Copy the data exactly, keeping every line intact.

════════════════════

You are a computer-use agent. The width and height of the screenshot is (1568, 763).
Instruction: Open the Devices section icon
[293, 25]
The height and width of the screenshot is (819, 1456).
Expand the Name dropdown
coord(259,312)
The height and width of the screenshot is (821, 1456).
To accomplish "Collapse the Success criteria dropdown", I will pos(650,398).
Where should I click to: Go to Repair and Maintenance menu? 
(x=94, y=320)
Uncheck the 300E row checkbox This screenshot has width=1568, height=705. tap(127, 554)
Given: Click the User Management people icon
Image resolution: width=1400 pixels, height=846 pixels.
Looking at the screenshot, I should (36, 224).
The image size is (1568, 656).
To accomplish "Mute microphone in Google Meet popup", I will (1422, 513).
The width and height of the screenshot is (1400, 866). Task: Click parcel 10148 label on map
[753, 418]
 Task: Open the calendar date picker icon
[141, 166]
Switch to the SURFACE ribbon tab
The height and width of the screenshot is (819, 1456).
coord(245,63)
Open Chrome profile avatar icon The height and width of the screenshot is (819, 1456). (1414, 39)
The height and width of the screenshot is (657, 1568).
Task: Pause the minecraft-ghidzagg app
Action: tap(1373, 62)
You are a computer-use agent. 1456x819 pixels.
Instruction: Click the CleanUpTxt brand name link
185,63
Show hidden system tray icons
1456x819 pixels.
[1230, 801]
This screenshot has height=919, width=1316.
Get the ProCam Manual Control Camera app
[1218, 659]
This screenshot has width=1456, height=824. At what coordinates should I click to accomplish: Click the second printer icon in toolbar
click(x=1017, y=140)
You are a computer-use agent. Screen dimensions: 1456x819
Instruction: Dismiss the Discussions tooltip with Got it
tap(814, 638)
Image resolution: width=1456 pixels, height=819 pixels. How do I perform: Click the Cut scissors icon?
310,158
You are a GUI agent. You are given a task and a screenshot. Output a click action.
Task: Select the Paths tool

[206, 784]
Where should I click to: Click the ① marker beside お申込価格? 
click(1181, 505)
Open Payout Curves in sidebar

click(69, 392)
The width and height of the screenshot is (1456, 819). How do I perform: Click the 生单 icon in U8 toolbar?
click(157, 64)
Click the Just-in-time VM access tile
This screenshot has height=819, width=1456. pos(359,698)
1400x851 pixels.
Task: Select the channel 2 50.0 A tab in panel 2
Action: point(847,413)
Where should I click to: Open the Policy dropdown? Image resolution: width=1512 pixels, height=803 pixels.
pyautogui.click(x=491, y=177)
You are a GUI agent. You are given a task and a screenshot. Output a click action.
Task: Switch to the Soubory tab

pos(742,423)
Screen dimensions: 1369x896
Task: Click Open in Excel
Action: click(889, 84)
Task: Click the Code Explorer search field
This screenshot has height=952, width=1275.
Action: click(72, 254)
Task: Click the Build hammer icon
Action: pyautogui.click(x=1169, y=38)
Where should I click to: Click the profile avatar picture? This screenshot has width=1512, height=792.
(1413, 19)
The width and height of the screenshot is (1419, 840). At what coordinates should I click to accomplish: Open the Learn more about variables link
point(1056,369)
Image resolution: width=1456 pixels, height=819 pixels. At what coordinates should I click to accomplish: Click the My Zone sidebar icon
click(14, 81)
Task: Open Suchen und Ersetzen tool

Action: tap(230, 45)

════════════════════

## Written solution
You are a computer-use agent. The width and height of the screenshot is (1568, 763).
Instruction: Open the Devices section icon
[293, 25]
The height and width of the screenshot is (819, 1456).
Expand the Name dropdown
coord(259,312)
The height and width of the screenshot is (821, 1456).
To accomplish "Collapse the Success criteria dropdown", I will pos(650,398).
Where should I click to: Go to Repair and Maintenance menu? 
(x=94, y=320)
Uncheck the 300E row checkbox This screenshot has width=1568, height=705. tap(127, 554)
Given: Click the User Management people icon
Image resolution: width=1400 pixels, height=846 pixels.
Looking at the screenshot, I should (36, 224).
The image size is (1568, 656).
To accomplish "Mute microphone in Google Meet popup", I will (1422, 513).
The width and height of the screenshot is (1400, 866). Task: Click parcel 10148 label on map
[753, 418]
 Task: Open the calendar date picker icon
[141, 166]
Switch to the SURFACE ribbon tab
The height and width of the screenshot is (819, 1456).
coord(245,63)
Open Chrome profile avatar icon The height and width of the screenshot is (819, 1456). (1414, 39)
The height and width of the screenshot is (657, 1568).
Task: Pause the minecraft-ghidzagg app
Action: tap(1373, 62)
You are a computer-use agent. 1456x819 pixels.
Instruction: Click the CleanUpTxt brand name link
185,63
Show hidden system tray icons
1456x819 pixels.
[1230, 801]
This screenshot has height=919, width=1316.
Get the ProCam Manual Control Camera app
[1218, 659]
This screenshot has width=1456, height=824. At what coordinates should I click to accomplish: Click the second printer icon in toolbar
click(x=1017, y=140)
You are a computer-use agent. Screen dimensions: 1456x819
Instruction: Dismiss the Discussions tooltip with Got it
tap(814, 638)
Image resolution: width=1456 pixels, height=819 pixels. How do I perform: Click the Cut scissors icon?
310,158
You are a GUI agent. You are given a task and a screenshot. Output a click action.
Task: Select the Paths tool

[206, 784]
Where should I click to: Click the ① marker beside お申込価格? 
click(1181, 505)
Open Payout Curves in sidebar

click(69, 392)
The width and height of the screenshot is (1456, 819). How do I perform: Click the 生单 icon in U8 toolbar?
click(157, 64)
Click the Just-in-time VM access tile
This screenshot has height=819, width=1456. pos(359,698)
1400x851 pixels.
Task: Select the channel 2 50.0 A tab in panel 2
Action: point(847,413)
Where should I click to: Open the Policy dropdown? Image resolution: width=1512 pixels, height=803 pixels.
pyautogui.click(x=491, y=177)
You are a GUI agent. You are given a task and a screenshot. Output a click action.
Task: Switch to the Soubory tab

pos(742,423)
Screen dimensions: 1369x896
Task: Click Open in Excel
Action: click(889, 84)
Task: Click the Code Explorer search field
This screenshot has height=952, width=1275.
Action: click(72, 254)
Task: Click the Build hammer icon
Action: pyautogui.click(x=1169, y=38)
Where should I click to: Click the profile avatar picture? This screenshot has width=1512, height=792.
(1413, 19)
The width and height of the screenshot is (1419, 840). At what coordinates should I click to accomplish: Open the Learn more about variables link
point(1056,369)
Image resolution: width=1456 pixels, height=819 pixels. At what coordinates should I click to accomplish: Click the My Zone sidebar icon
click(14, 81)
Task: Open Suchen und Ersetzen tool

Action: tap(230, 45)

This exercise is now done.